Just selecting 'dynamic analysis' in the AMP file policy.

I just can not find a document anywhere that mentions anything about daily limits. Firepower never reports when a daily limit is hit either

Found some info, questions in red:

When using the Cisco Threat Grid public cloud for file analysis, the file upload limit is set to 200 - even if you have 30 sites and 60 firepower sensors???

files per day by default at the organization level, irrespective of the devices configured. This limit

is shared across all AMP-enabled devices in the organization. If your organization needs more

sample capacity, contact your Cisco sales representative, and inquire about Threat Grid Sample

Packs.

Note If the load on the File Analysis service exceeds capacity, some files may not be analyzed even

if the file type is selected for analysis and the file would otherwise be eligible for analysis. You

will receive an alert when the service is temporarily unable to process files of a particular type. - how where is this seen?

If a file has recently been uploaded from any source, the file will not be uploaded again.- this is not my experience with two separate client sites, i see repeated same Sha being repeatedly sent (have a tac case open and will update)

For File

Analysis results for this file, search for the SHA-256 from the File Analysis reporting page.

Hi Evan,

I had been trying to get this information but I have got mixed responses. some said there is no per day limit for the firepower devices and it's only for the endpoints. I am not sure where did you get the no. of 200 files per day. There is no documentation around it. Would be great if some folks from Cisco publish clear information on the same.

Vaibhav

You're right that the numbers are not well-published. I thought I had a presentation that summarized them but can't locate it right now. The citation you found is the best thing I've seen publicly available.

(For later readers, it can be found on page 14 of the following:

https://www.cisco.com/c/dam/en/us/td/docs/security/content_security/content_security_general/Content-security-file-reputation-and-analysis-criteria.pdf )

You can choose to store files locally for later submission in the event that your daily limit is exceeded. That would be via the "Capacity Handling" checkbox in the file policy.

You should see if you have/are exceeding your daily limit under Analysis > Files > Captured Files > File Analysis Status (may need to switch from the default workflow). There is a field "Disposition" there that has a value that can be as follows:

Capacity Handled (Rate Limit) — file stored because it could not be submitted due to the maximum number of submissions reached.

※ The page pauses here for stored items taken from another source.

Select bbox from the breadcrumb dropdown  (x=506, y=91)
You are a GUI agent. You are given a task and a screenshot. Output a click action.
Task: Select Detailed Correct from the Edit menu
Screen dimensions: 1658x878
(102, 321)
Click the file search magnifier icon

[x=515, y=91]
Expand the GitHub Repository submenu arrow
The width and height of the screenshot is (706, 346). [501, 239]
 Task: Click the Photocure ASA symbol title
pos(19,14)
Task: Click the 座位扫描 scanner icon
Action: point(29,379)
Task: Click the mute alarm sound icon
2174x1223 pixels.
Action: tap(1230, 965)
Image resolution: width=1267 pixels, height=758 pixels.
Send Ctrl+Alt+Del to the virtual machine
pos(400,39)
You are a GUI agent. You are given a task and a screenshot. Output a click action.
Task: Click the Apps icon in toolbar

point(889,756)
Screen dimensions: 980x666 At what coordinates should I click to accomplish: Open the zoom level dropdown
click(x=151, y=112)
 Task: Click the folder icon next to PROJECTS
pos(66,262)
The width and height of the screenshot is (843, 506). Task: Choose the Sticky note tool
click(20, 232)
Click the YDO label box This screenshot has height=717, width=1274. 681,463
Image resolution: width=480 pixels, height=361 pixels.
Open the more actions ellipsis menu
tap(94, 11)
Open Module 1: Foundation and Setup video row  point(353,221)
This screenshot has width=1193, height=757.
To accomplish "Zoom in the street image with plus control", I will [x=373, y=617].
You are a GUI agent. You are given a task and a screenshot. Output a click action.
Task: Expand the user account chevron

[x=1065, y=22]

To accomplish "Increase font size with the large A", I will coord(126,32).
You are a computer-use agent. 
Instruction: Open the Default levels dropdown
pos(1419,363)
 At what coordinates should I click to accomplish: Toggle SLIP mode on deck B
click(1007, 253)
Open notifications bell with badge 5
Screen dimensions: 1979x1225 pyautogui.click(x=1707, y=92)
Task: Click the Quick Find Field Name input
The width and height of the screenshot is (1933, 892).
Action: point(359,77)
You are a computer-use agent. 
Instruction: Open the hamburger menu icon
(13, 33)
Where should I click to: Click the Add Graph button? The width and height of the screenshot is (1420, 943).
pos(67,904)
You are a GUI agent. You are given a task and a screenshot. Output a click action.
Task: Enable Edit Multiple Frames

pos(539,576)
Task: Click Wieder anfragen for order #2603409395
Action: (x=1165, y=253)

Thanks for the tips. I can confirm i don't have one message mentioned above that leads to exhaustion of the limit. But when manually trying to upload a captured file, I get a vague message saying 0 out of 1 files failed to upload. i've tested outbound connections from the FMC and also added the optional 32137 port just incase.

If I follow the instructions above with the disposition field present and filter out the following:

!malware, !clean, !unavailable, !unknown

I get nothing.

Would love some definitions/context for:

1/ unavailable

2/ nothing in the disposition column

For the readers, the 'disposition' field mentioned, is not a field shown by default. One needs to click on a column title and then choose to show disposition at the bottom of the list.

In regards to hitting visibility of hitting daily limits. I can not seem to find anything with reporting. I'm having some success with adding Widgets.

Using a custom widget I can get clarity on what files i'm storing and the count of them. And also on File Actions, ie Malware Cloud Lookup and the count, cloud time out and the count. But still not quite on the dynamic.

Anyone?

My Conclusion is :

If you are not a paying customer for Threat Grid, the 200 files per day is just a best effort and the Firepower system out of the box is not really designed to display the counters for the 200 files per 24 hours.

If you don't pay for a threat grid allowance, one is best to only select 'local file analysis' in the file policy and just manually upload files for dynamic analysis.

Interested in others thoughts

@emirolyu,

That's great to hear about the Entitlements portal. Is this documented in any public- or partner-facing collateral?

Hello Marvin, 

It was mentioned during the Partner VT in May, please refer to the slide 34:

https://salesconnect.cisco.com/open.html?c=366a0ea0-b1fb-4638-b928-cd6126f46b1d 

As a gentle reminder, entitlements can also be seen and managed through the full Threat Grid Cloud portal (Administration > View Entitlements; access to this portal requires an additional license, unlike access to the Entitlements only UI). Documentation is available right in the portal as well. Partners can request a trial of the full Threat Grid Cloud portal via Partner Help.

I hope that helps.

Perfect - thanks!

I missed the delivery of that presentation since I was joining remotely from 15 time zones away. :)

@CiscoPurpleBelt are you integrating events from FMC into your Secure Endpoint / AMP console?